*WORK ITEM*
Please retype the listing below, matching every line exactly.
*** INPUT DATA
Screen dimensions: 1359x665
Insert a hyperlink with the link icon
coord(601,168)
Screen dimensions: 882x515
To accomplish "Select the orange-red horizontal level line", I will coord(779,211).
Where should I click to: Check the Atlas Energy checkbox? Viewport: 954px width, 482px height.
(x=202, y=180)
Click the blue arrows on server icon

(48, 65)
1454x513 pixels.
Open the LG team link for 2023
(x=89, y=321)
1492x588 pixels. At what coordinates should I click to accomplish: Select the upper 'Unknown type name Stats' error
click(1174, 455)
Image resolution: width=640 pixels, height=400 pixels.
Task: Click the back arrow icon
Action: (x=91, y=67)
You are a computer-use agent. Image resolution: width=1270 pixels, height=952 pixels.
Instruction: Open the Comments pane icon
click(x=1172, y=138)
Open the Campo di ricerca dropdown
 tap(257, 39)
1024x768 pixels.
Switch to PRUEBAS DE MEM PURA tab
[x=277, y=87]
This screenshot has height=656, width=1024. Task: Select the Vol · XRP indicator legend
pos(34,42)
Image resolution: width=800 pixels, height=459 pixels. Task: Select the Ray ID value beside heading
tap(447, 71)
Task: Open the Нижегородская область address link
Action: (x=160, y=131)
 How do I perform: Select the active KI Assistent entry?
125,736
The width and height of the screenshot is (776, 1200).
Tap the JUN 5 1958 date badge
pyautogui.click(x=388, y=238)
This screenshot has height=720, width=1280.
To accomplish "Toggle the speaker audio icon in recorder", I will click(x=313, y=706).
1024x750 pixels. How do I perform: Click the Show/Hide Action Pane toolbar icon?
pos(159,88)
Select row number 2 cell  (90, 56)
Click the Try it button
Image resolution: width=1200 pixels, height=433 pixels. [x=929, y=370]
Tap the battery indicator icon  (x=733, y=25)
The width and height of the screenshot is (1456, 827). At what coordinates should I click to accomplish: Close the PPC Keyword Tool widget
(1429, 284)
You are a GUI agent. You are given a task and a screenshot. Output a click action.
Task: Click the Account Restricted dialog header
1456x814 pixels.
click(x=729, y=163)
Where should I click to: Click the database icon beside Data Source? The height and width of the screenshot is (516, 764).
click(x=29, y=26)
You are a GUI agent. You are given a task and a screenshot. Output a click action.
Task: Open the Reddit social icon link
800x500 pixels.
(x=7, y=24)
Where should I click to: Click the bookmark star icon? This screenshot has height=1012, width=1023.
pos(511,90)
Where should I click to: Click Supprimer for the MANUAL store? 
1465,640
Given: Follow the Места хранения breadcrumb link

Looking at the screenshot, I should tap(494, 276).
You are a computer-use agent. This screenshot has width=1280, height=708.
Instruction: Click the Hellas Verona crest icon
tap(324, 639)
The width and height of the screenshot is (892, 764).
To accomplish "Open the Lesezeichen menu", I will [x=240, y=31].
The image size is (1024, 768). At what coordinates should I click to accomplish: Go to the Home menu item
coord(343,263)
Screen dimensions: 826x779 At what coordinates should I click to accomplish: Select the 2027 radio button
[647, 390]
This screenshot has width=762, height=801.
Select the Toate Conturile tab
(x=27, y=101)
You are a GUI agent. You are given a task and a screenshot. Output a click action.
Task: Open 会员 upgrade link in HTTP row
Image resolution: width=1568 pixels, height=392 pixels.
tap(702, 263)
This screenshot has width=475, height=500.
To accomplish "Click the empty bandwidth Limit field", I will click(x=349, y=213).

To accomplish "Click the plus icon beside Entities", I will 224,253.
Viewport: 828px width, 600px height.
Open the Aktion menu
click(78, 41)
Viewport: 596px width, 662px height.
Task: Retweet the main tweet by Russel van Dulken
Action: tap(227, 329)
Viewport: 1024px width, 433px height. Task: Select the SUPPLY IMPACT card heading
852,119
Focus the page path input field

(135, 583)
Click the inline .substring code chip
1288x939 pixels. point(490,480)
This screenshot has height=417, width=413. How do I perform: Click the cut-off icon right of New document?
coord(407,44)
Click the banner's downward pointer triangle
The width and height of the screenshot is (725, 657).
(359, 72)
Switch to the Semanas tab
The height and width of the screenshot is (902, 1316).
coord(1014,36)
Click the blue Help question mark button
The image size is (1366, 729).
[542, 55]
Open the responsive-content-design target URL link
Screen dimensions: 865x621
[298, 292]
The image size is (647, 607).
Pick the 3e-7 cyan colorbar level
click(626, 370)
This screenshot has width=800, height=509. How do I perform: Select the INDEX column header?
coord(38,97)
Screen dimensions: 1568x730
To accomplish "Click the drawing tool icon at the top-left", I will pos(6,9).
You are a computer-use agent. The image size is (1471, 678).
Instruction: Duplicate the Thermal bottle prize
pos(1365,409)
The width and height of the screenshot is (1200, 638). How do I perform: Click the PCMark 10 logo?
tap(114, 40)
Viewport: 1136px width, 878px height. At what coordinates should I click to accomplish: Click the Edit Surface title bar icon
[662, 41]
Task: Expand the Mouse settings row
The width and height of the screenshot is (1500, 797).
******
*TASK RESULT*
Screen dimensions: 1359x665
Insert a hyperlink with the link icon
coord(601,168)
Screen dimensions: 882x515
To accomplish "Select the orange-red horizontal level line", I will coord(779,211).
Where should I click to: Check the Atlas Energy checkbox? Viewport: 954px width, 482px height.
(x=202, y=180)
Click the blue arrows on server icon

(48, 65)
1454x513 pixels.
Open the LG team link for 2023
(x=89, y=321)
1492x588 pixels. At what coordinates should I click to accomplish: Select the upper 'Unknown type name Stats' error
click(1174, 455)
Image resolution: width=640 pixels, height=400 pixels.
Task: Click the back arrow icon
Action: (x=91, y=67)
You are a computer-use agent. Image resolution: width=1270 pixels, height=952 pixels.
Instruction: Open the Comments pane icon
click(x=1172, y=138)
Open the Campo di ricerca dropdown
 tap(257, 39)
1024x768 pixels.
Switch to PRUEBAS DE MEM PURA tab
[x=277, y=87]
This screenshot has height=656, width=1024. Task: Select the Vol · XRP indicator legend
pos(34,42)
Image resolution: width=800 pixels, height=459 pixels. Task: Select the Ray ID value beside heading
tap(447, 71)
Task: Open the Нижегородская область address link
Action: (x=160, y=131)
 How do I perform: Select the active KI Assistent entry?
125,736
The width and height of the screenshot is (776, 1200).
Tap the JUN 5 1958 date badge
pyautogui.click(x=388, y=238)
This screenshot has height=720, width=1280.
To accomplish "Toggle the speaker audio icon in recorder", I will click(x=313, y=706).
1024x750 pixels. How do I perform: Click the Show/Hide Action Pane toolbar icon?
pos(159,88)
Select row number 2 cell  (90, 56)
Click the Try it button
Image resolution: width=1200 pixels, height=433 pixels. [x=929, y=370]
Tap the battery indicator icon  (x=733, y=25)
The width and height of the screenshot is (1456, 827). At what coordinates should I click to accomplish: Close the PPC Keyword Tool widget
(1429, 284)
You are a GUI agent. You are given a task and a screenshot. Output a click action.
Task: Click the Account Restricted dialog header
1456x814 pixels.
click(x=729, y=163)
Where should I click to: Click the database icon beside Data Source? The height and width of the screenshot is (516, 764).
click(x=29, y=26)
You are a GUI agent. You are given a task and a screenshot. Output a click action.
Task: Open the Reddit social icon link
800x500 pixels.
(x=7, y=24)
Where should I click to: Click the bookmark star icon? This screenshot has height=1012, width=1023.
pos(511,90)
Where should I click to: Click Supprimer for the MANUAL store? 
1465,640
Given: Follow the Места хранения breadcrumb link

Looking at the screenshot, I should tap(494, 276).
You are a computer-use agent. This screenshot has width=1280, height=708.
Instruction: Click the Hellas Verona crest icon
tap(324, 639)
The width and height of the screenshot is (892, 764).
To accomplish "Open the Lesezeichen menu", I will [x=240, y=31].
The image size is (1024, 768). At what coordinates should I click to accomplish: Go to the Home menu item
coord(343,263)
Screen dimensions: 826x779 At what coordinates should I click to accomplish: Select the 2027 radio button
[647, 390]
This screenshot has width=762, height=801.
Select the Toate Conturile tab
(x=27, y=101)
You are a GUI agent. You are given a task and a screenshot. Output a click action.
Task: Open 会员 upgrade link in HTTP row
Image resolution: width=1568 pixels, height=392 pixels.
tap(702, 263)
This screenshot has width=475, height=500.
To accomplish "Click the empty bandwidth Limit field", I will click(x=349, y=213).

To accomplish "Click the plus icon beside Entities", I will 224,253.
Viewport: 828px width, 600px height.
Open the Aktion menu
click(78, 41)
Viewport: 596px width, 662px height.
Task: Retweet the main tweet by Russel van Dulken
Action: tap(227, 329)
Viewport: 1024px width, 433px height. Task: Select the SUPPLY IMPACT card heading
852,119
Focus the page path input field

(135, 583)
Click the inline .substring code chip
1288x939 pixels. point(490,480)
This screenshot has height=417, width=413. How do I perform: Click the cut-off icon right of New document?
coord(407,44)
Click the banner's downward pointer triangle
The width and height of the screenshot is (725, 657).
(359, 72)
Switch to the Semanas tab
The height and width of the screenshot is (902, 1316).
coord(1014,36)
Click the blue Help question mark button
The image size is (1366, 729).
[542, 55]
Open the responsive-content-design target URL link
Screen dimensions: 865x621
[298, 292]
The image size is (647, 607).
Pick the 3e-7 cyan colorbar level
click(626, 370)
This screenshot has width=800, height=509. How do I perform: Select the INDEX column header?
coord(38,97)
Screen dimensions: 1568x730
To accomplish "Click the drawing tool icon at the top-left", I will pos(6,9).
You are a computer-use agent. The image size is (1471, 678).
Instruction: Duplicate the Thermal bottle prize
pos(1365,409)
The width and height of the screenshot is (1200, 638). How do I perform: Click the PCMark 10 logo?
tap(114, 40)
Viewport: 1136px width, 878px height. At what coordinates should I click to accomplish: Click the Edit Surface title bar icon
[662, 41]
Task: Expand the Mouse settings row
The width and height of the screenshot is (1500, 797).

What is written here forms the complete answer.